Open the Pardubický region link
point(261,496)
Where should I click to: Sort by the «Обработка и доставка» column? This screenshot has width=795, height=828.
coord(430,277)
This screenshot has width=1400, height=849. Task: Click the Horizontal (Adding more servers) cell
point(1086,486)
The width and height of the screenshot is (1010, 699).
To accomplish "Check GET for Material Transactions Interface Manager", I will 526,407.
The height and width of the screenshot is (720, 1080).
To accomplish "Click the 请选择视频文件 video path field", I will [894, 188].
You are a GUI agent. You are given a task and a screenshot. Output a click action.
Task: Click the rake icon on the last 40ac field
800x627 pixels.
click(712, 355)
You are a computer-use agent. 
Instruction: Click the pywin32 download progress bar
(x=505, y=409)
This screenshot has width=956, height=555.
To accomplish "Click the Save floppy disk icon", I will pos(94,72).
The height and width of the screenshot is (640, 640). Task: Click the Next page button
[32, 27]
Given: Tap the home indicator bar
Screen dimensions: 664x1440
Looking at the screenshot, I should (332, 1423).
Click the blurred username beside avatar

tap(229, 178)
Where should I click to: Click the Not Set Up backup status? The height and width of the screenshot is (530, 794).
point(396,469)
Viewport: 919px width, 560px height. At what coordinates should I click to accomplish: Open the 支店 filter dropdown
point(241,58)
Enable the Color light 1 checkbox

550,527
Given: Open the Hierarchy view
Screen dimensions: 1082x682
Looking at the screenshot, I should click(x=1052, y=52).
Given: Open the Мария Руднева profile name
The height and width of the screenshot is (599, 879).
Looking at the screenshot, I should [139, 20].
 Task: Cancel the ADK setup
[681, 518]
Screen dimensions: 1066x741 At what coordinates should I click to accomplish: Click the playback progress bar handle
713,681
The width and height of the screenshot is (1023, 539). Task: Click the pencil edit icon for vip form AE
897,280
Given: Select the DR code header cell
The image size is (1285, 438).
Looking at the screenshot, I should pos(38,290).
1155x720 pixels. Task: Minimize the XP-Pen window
-------------------------
INSTRUCTIONS TO FOLLOW: Recopy the entries above exactly, with every line included.

RESULT FOR THIS EXERCISE:
Open the Pardubický region link
point(261,496)
Where should I click to: Sort by the «Обработка и доставка» column? This screenshot has width=795, height=828.
coord(430,277)
This screenshot has width=1400, height=849. Task: Click the Horizontal (Adding more servers) cell
point(1086,486)
The width and height of the screenshot is (1010, 699).
To accomplish "Check GET for Material Transactions Interface Manager", I will 526,407.
The height and width of the screenshot is (720, 1080).
To accomplish "Click the 请选择视频文件 video path field", I will [894, 188].
You are a GUI agent. You are given a task and a screenshot. Output a click action.
Task: Click the rake icon on the last 40ac field
800x627 pixels.
click(712, 355)
You are a computer-use agent. 
Instruction: Click the pywin32 download progress bar
(x=505, y=409)
This screenshot has width=956, height=555.
To accomplish "Click the Save floppy disk icon", I will pos(94,72).
The height and width of the screenshot is (640, 640). Task: Click the Next page button
[32, 27]
Given: Tap the home indicator bar
Screen dimensions: 664x1440
Looking at the screenshot, I should (332, 1423).
Click the blurred username beside avatar

tap(229, 178)
Where should I click to: Click the Not Set Up backup status? The height and width of the screenshot is (530, 794).
point(396,469)
Viewport: 919px width, 560px height. At what coordinates should I click to accomplish: Open the 支店 filter dropdown
point(241,58)
Enable the Color light 1 checkbox

550,527
Given: Open the Hierarchy view
Screen dimensions: 1082x682
Looking at the screenshot, I should click(x=1052, y=52).
Given: Open the Мария Руднева profile name
The height and width of the screenshot is (599, 879).
Looking at the screenshot, I should [139, 20].
 Task: Cancel the ADK setup
[681, 518]
Screen dimensions: 1066x741 At what coordinates should I click to accomplish: Click the playback progress bar handle
713,681
The width and height of the screenshot is (1023, 539). Task: Click the pencil edit icon for vip form AE
897,280
Given: Select the DR code header cell
The image size is (1285, 438).
Looking at the screenshot, I should pos(38,290).
1155x720 pixels. Task: Minimize the XP-Pen window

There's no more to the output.